[Extracted records]

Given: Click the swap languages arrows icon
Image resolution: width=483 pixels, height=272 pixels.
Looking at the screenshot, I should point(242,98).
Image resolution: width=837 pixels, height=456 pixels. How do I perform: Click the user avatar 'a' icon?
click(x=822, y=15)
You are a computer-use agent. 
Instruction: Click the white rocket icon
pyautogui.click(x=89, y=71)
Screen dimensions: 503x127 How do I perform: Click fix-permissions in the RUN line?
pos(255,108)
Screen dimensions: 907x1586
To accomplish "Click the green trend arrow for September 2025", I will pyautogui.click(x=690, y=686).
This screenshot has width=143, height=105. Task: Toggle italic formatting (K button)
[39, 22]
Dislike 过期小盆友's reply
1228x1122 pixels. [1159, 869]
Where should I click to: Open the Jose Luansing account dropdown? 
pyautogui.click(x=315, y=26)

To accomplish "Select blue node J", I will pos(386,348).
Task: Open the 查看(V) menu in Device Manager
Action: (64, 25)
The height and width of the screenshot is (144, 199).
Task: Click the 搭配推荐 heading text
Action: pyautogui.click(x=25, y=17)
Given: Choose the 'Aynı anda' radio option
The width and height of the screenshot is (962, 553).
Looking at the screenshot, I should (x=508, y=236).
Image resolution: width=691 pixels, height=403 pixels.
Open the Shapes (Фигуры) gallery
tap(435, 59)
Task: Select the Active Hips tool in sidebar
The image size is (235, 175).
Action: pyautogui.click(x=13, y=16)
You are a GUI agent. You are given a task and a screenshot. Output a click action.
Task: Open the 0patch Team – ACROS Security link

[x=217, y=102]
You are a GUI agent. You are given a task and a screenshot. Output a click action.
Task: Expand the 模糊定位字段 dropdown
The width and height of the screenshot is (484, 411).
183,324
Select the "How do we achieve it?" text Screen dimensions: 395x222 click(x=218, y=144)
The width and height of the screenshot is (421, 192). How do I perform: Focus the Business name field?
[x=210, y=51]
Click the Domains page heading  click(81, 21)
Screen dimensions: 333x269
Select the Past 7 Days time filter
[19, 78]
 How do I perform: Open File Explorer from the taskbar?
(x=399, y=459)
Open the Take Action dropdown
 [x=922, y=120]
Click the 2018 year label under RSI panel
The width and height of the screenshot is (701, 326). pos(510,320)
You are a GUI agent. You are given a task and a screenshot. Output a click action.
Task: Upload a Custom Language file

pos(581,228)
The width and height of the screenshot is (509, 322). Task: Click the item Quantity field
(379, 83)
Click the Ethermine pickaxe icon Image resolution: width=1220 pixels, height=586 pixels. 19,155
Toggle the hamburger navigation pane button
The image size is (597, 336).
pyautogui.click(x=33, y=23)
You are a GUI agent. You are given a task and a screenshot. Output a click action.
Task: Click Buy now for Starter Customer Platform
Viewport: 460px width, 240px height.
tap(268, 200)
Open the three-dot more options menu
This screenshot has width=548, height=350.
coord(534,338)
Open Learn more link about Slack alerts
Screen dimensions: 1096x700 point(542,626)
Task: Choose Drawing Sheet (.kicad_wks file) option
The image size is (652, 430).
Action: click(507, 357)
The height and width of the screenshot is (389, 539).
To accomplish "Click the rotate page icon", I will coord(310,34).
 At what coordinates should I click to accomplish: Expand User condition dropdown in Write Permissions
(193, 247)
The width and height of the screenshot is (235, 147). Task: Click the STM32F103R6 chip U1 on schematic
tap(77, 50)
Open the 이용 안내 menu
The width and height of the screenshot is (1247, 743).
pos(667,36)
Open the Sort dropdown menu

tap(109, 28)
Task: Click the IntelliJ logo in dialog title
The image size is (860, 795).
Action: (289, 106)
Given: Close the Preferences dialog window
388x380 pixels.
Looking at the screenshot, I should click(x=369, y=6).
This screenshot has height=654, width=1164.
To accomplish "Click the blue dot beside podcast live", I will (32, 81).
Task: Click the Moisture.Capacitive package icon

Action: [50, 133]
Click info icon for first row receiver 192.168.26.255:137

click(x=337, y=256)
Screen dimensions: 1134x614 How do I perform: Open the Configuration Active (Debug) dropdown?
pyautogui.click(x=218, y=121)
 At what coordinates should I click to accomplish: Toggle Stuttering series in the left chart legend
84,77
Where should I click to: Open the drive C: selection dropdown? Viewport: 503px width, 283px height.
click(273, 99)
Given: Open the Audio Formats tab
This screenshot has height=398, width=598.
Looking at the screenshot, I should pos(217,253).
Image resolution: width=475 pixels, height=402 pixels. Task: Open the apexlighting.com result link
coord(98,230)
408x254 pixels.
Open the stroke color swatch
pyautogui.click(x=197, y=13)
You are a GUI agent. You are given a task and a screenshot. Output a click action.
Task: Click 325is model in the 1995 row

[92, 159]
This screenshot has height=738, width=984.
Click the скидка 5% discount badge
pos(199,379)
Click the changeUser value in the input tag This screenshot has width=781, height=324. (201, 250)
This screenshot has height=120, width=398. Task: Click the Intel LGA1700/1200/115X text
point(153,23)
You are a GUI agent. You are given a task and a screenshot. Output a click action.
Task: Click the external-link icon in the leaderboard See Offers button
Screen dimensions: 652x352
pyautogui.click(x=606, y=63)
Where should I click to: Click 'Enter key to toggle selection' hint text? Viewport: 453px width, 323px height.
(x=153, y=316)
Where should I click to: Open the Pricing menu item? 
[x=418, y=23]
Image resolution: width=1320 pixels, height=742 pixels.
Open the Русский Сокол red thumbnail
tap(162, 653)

What the task asks.
Check each line above for the word "dialog" and say how many have it, with nothing else.

Exercise output.
2